Saaru: That’s the word in Kannada, a South Indian language. It is also referred to as rasam. There are a few types that one can make. My personal favorites are the simpler ones – bele saaru (saaru with toor dal) and menasina saaru (with no lentils and a lot of spices). The best part about bele saaru is the kick due to asafoetida (don’t confuse with ajinomoto) or devil’s breath. It has a very unique flavor and a pinch goes a long way.

Huli: That’s the term for a simple but divine concoction of vegetables, lentils (mostly toor) and spices. It’s also called sambar.

Palya: Vegetables cooked and seasoned well. It goes well with rice and saaru/huli.

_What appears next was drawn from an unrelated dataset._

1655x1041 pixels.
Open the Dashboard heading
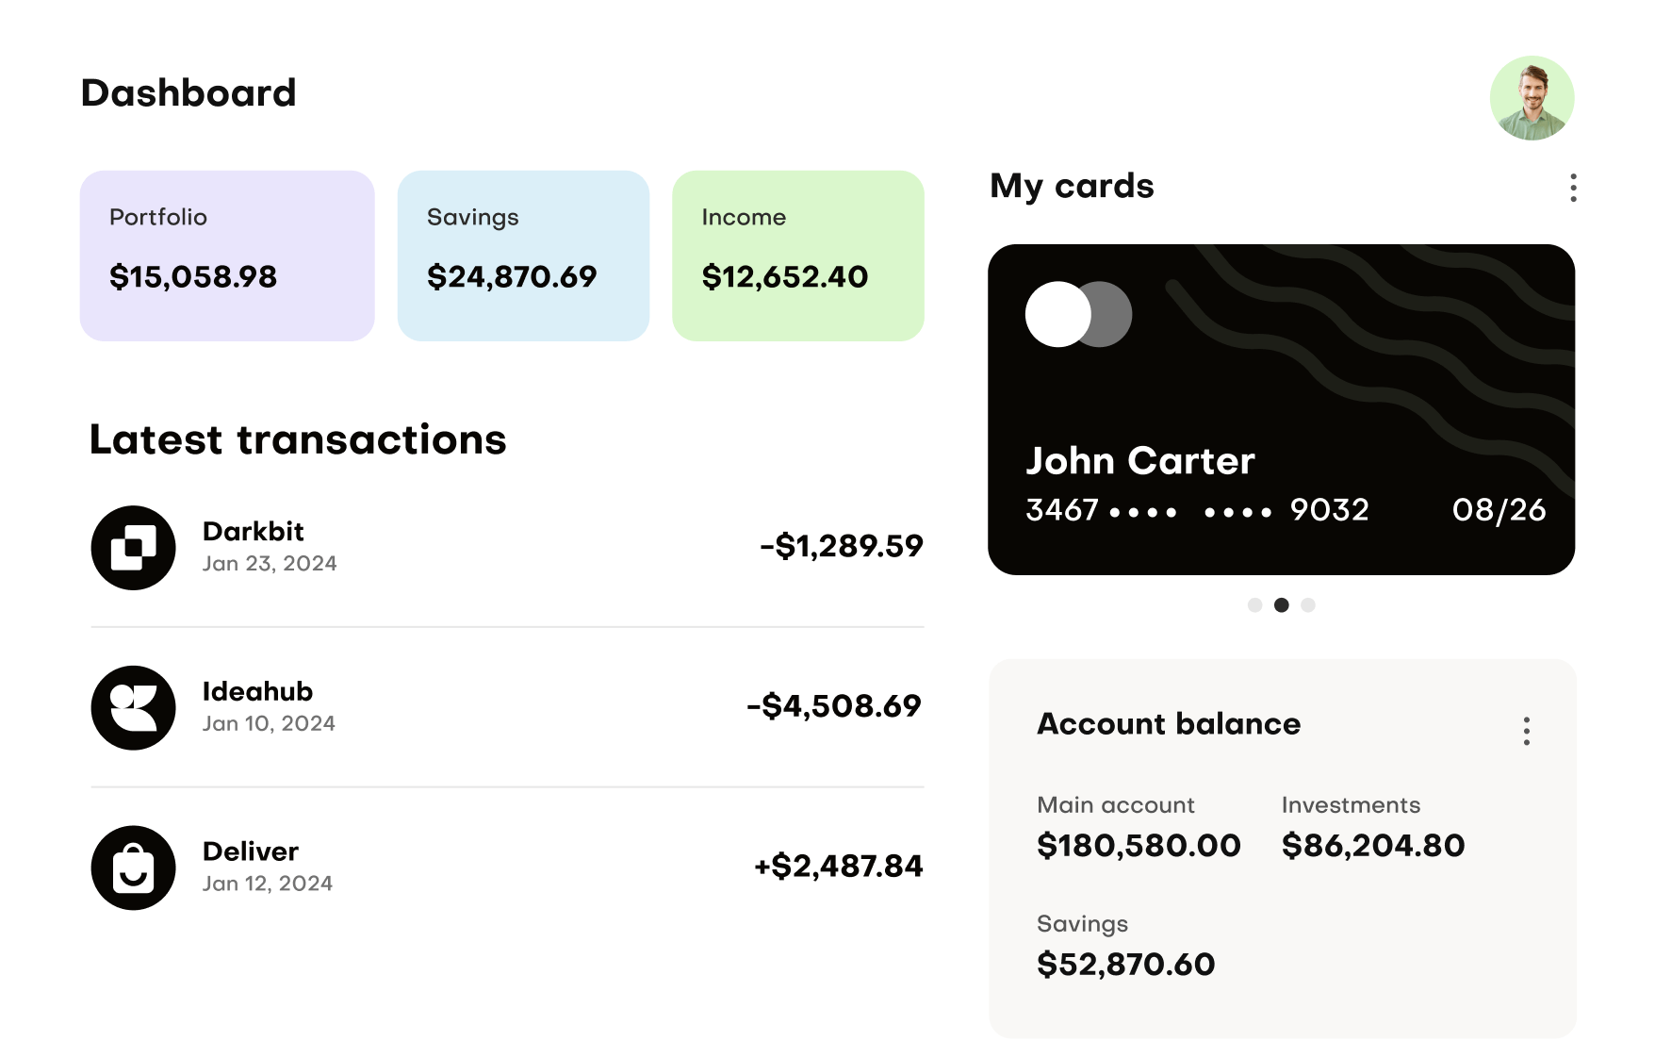[188, 92]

We don’t normally eat this every day. But we usually end up enjoying 1 meal a week. In case you are wondering how healthy this is, here are a few thoughts

  1. If you do eat this every day, you might want to reconsider using white rice given the carbs and high glycemic index. Also, white rice is so tasty that it’s very easy to overeat. You could switch it out with brown rice, quinoa, or any other grain with a bite.
  2. I love palya in general and usually end up with half a plate of just that. A quarter of my plate is dedicated to rice and saaru or huli.
  3. Normally, I skip curd rice to just have high protein greek yogurt, and sprinkle some more palya and saaru/huli.
  4. If you can, do include an Indian pickle or two. I can’t remember the last time I had an Indian meal without pickle. It’s a good thing I don’t have it everyday.

 

In my quest to change up my protein intake, it is tempting to stick with uninteresting food due to the effort involved in planning. But it is so much more fulfilling to enjoy the foods you love and spend a little extra time on planning.

I had a great lunch of saaru+white rice+chayote squash palya+greek yogurt. Oh, and of course my favorite midi uppinakaayi (baby mangoes in spice).